**Directions:**
Write out each line of the listing as it stands, without the images.

**Dataset content:**
◇ ◇ ◇ ◇

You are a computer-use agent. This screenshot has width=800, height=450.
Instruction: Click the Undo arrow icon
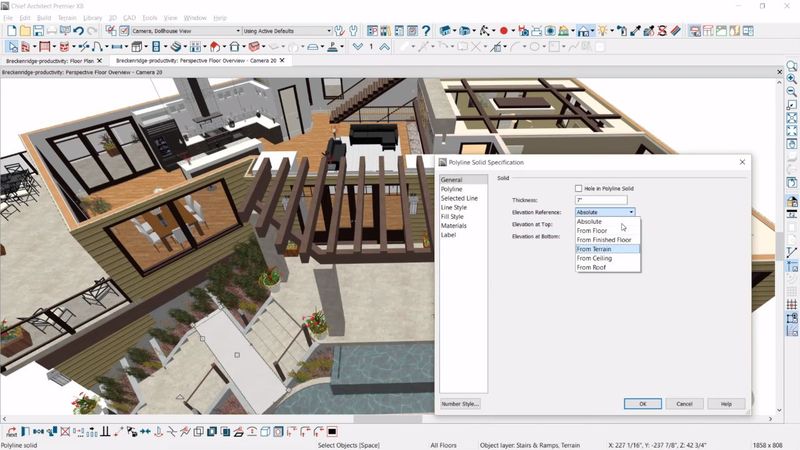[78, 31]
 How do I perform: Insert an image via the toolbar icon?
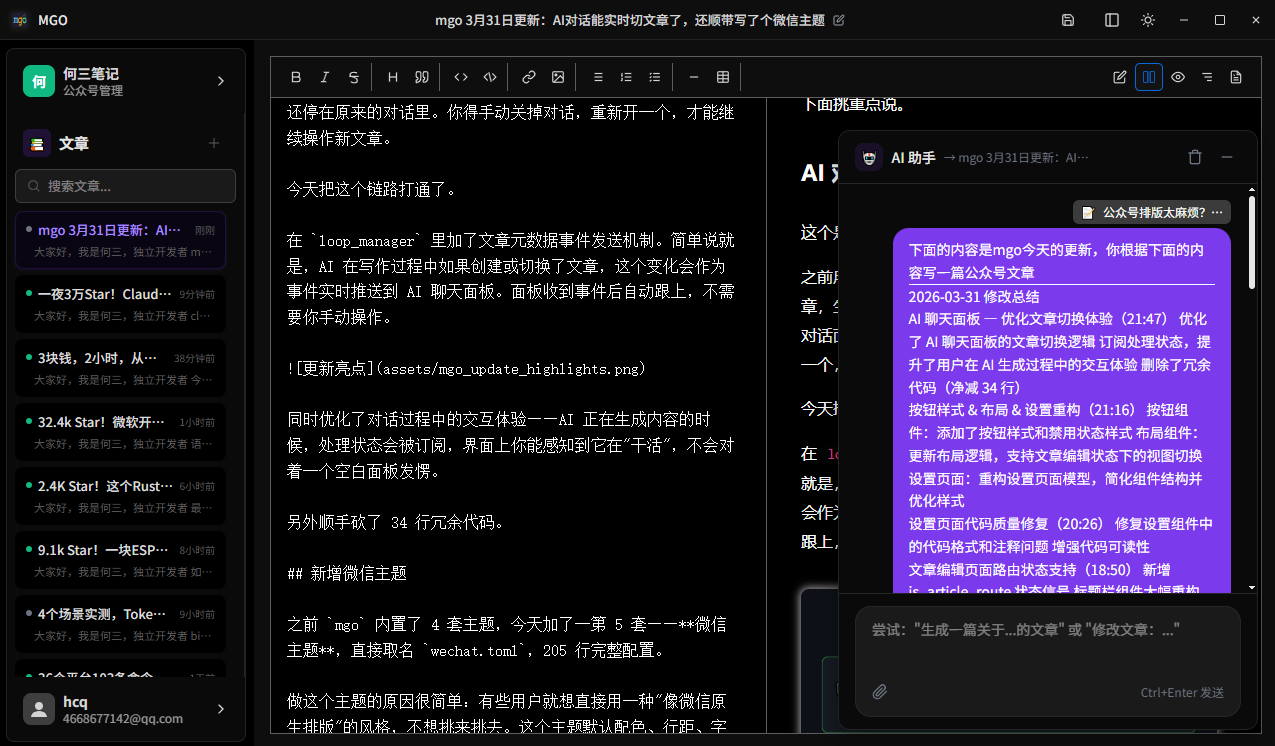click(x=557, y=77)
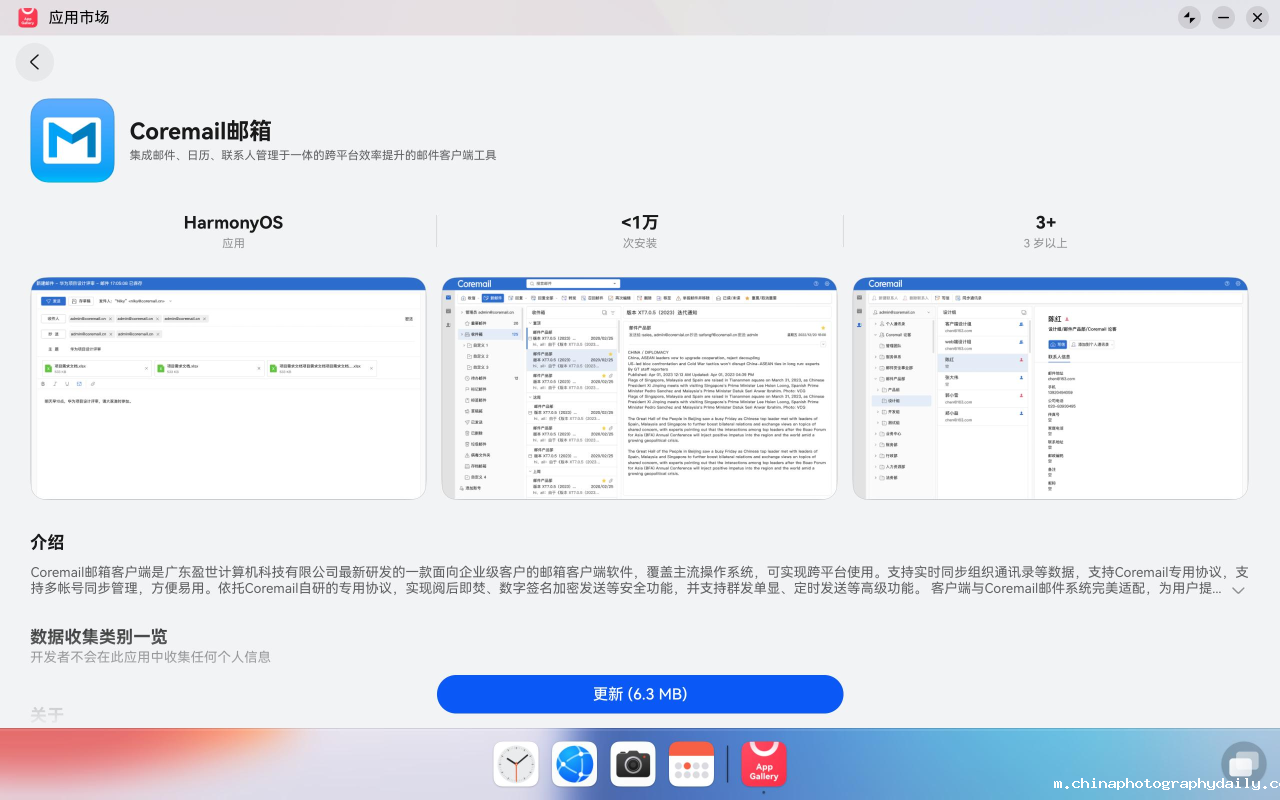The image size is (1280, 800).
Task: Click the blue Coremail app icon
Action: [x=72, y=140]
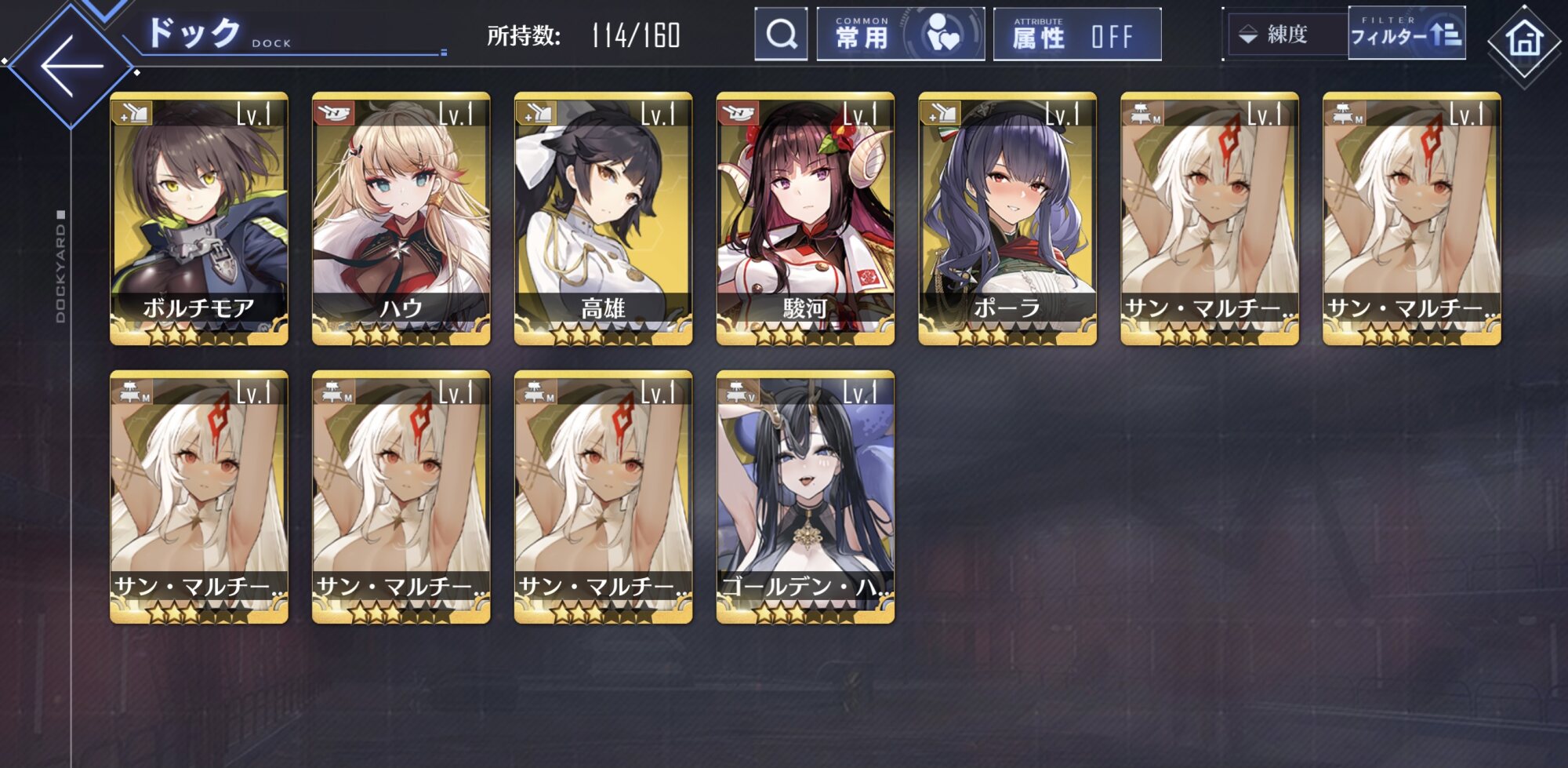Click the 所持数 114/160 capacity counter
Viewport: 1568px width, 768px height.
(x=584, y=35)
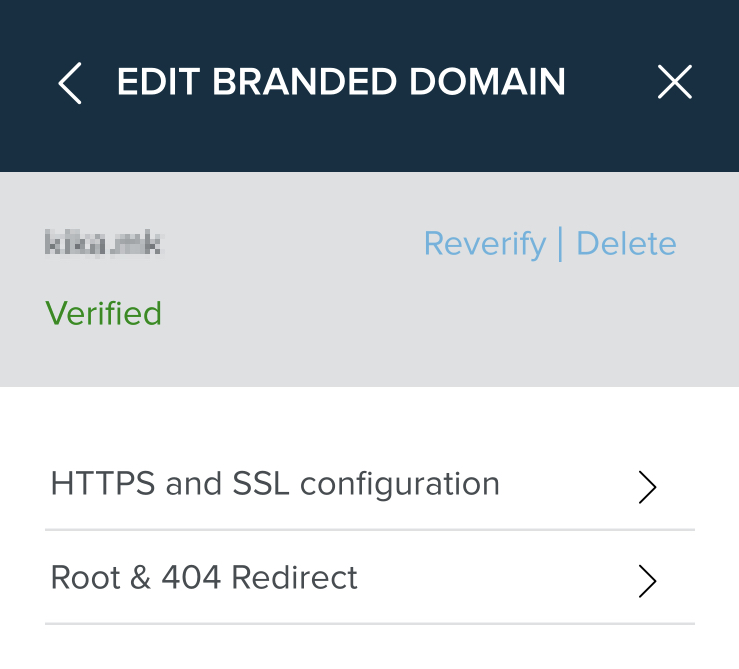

◇ ◇ ◇ ◇

**Exercise solution:**
You are a computer-use agent. This screenshot has width=800, height=450.
Instruction: Click the Undo arrow icon
[78, 31]
 How do I perform: Insert an image via the toolbar icon?
click(x=557, y=77)
The image size is (1280, 800).
Task: Click the blue Coremail app icon
Action: [x=72, y=140]
Click the 所持数 114/160 capacity counter
Viewport: 1568px width, 768px height.
(x=584, y=35)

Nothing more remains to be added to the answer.